But, we are debasing the access to information. There's a slackness and a laziness. The reality is that we are facing is that I'm 26 years old, and use Wikipedia to find out about most things. If Wikipedia is wrong, then I'm wrong, but we have come to accept a certain degree of error. We have come to accept that we are happy to have this information quickly, and accept that it might be erroneous, rather than spending longer to find information that is 100% reliable - although it's someone's account. We are going to get more of that - fast food, fast information.
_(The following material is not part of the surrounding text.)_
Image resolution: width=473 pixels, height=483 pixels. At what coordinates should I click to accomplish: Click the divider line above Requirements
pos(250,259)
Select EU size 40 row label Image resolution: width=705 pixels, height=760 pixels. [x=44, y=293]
It's not nutritious, it doesn't have the value that allows you to think.

Scott Gould

So, we are turning information into fast food.

There's a book called The McDonaldisation of Society, and we are finding that it is happening. We get our information quickly; Jamie Oliver says that you don't just eat food, you should taste it. It doesn't seem like we are "tasting" the information. This is something that you could say has been going on for a long time. Everybody has that one teacher that helped them to learn how to "taste". How to learn, as opposed to just hear.
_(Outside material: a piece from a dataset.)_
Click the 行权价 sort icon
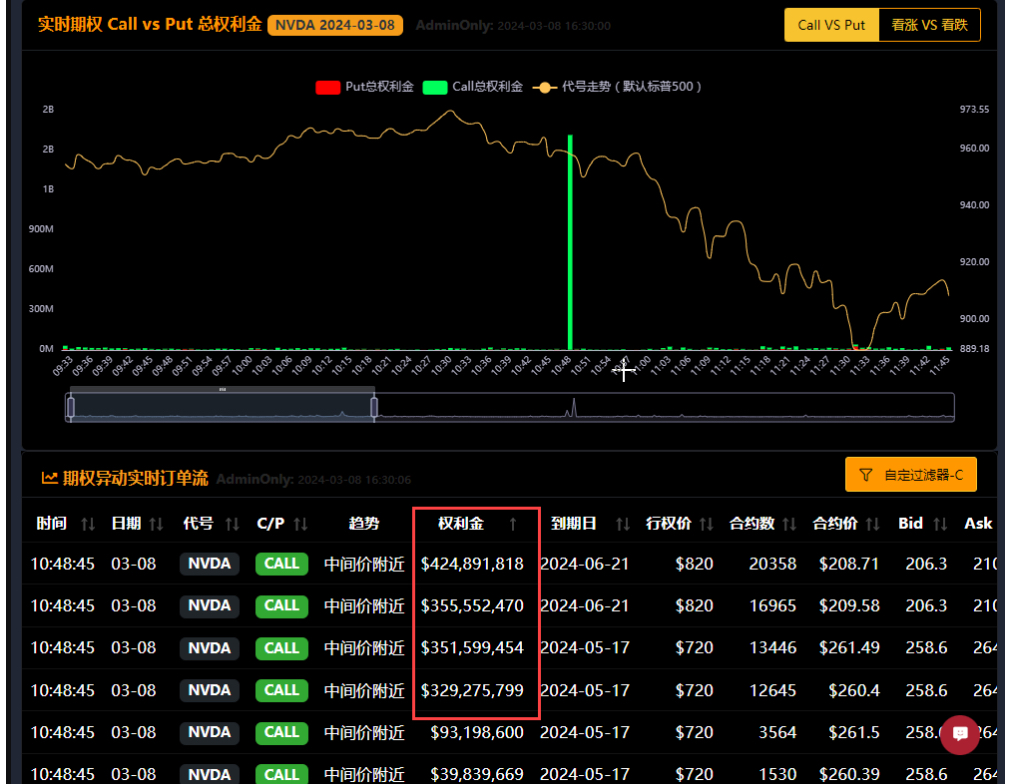The width and height of the screenshot is (1019, 784). point(706,524)
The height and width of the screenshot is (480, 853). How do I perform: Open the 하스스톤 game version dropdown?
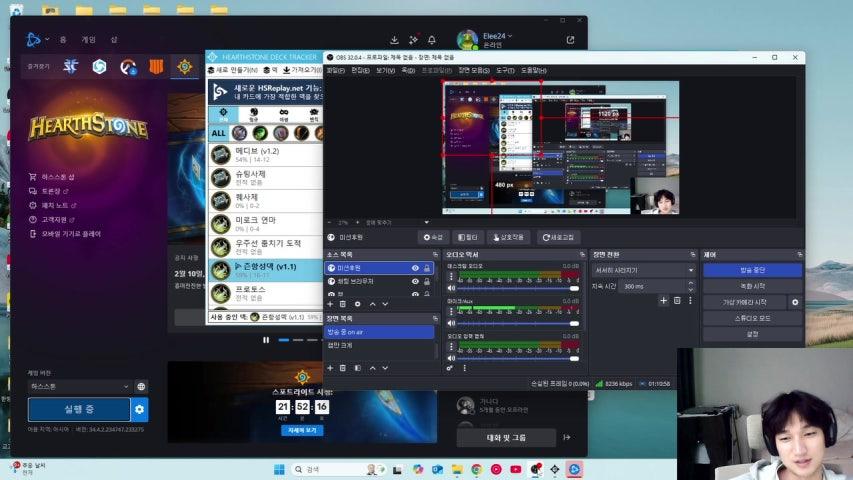80,386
I have a big gripe with events, where you just sit and listen. That's not learning, you learn by doing. So, if an event was interested in its attendees, it wouldn't have you listening, it would have you talking, because you learn by talking. But, we have ego. We have the way that it's always been done, with our abnormal focus on content. I'm not a university graduate... I didn't do that.

Your earlier point was about graduates coming out with more of a techncial approach to knowledge - that they have undertaken a task rather than understood an idea. How do you feel about the quality of graduates, in terms of the technical level of expertise that's there?

Since I was 15, when I started in business, I've been hacking away. It probably shouldn't be done that way, but it's been done. I've hacked my way. At the moment, I'm writing a book on social. I don't know how to properly reference things, so I'm using Delicious. I'm hacking my way through it. If I meet a journalist that quotes people and checks their sources... I don't do anything like that, and we're seeing an age of people that just won't do that. They won't quote or cite, they won't do it properly. They won't have that clarity, that precision. Even now, talking, Andy has pointed out that my words have been unfocussed.

AP: I didn't say that.

SG: Well, that's what I'm hearing.

AP: You sound very articulate.

SG: But, in the words that I'm using: "community". What does "community" mean? And, that's increasing. At times when I'm talking to people, I think "My word. I wish that I had gone through that training." I'm a passionate Christian, and someone recently was quoting phrases, and I didn't have a clue what they meant. I thought that it was about believing in Jesus, but... it made me feel inferior, even though I am a pastor, and very much involved in the running of the Church. These people are using concepts that I haven't got a clue about.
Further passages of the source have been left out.